At their Jan. 29 joint meeting, members of the Liberal Democratic Party’s Foreign Affairs Division and Research Commission on Foreign Affairs expressed concern about the stance the government is taking in its negotiations with Russia. These statements were made in light of the Jan. 22 meeting between Prime Minister Shinzo Abe and Russian President Vladimir Putin. The Japan-Russia negotiations have revealed differences between the two nations’ understanding of historical matters surrounding the Northern Territories. Although the prime minister is hurriedly pressing forward with negotiations, some at the LDP meeting disagreed, displaying a hard-line stance that “the negotiations should be temporarily broken off.”

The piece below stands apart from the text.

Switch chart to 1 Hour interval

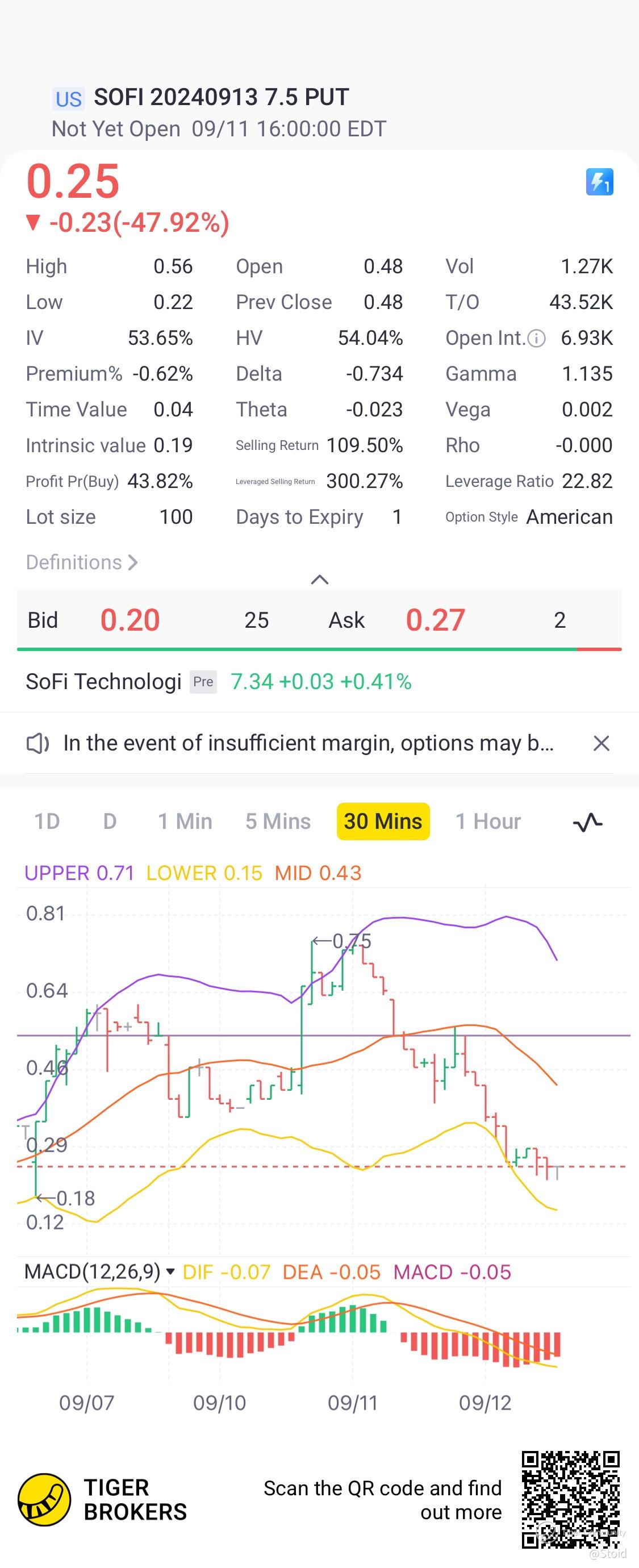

At the meeting, a top Ministry of Foreign Affairs official gave an outline of the summit meeting, where the leaders discussed the Japan-Russia peace treaty issue. The MOFA official described the one-on-one meeting at which the two national leaders were accompanied only by their interpreters: “The two leaders had in-depth discussions. Everything was about the peace treaty.” Further bilateral negotiations will be held, the official added.
The Japanese government takes the stance that “the Northern Territories are illegally occupied by Russia” whereas the Russian side says that it “legally acquired the Northern Territories as an outcome of World War II.” The Diet members at the LDP meeting commented: “The Russian side’s understanding of history is inadmissible” and “If we permit Russia’s claims, it will affect Japan’s international position. We should withdraw from the negotiations for a while.”
The Japanese government is seeking a settlement where the two islands of Habomai and Shikotan are returned and joint economic activities are conducted on Kunashiri and Etorofu. Some Diet members questioned this stance, which is referred to as the “two islands plus alpha” approach, saying that “Japan should seek the return of all four islands in principle.”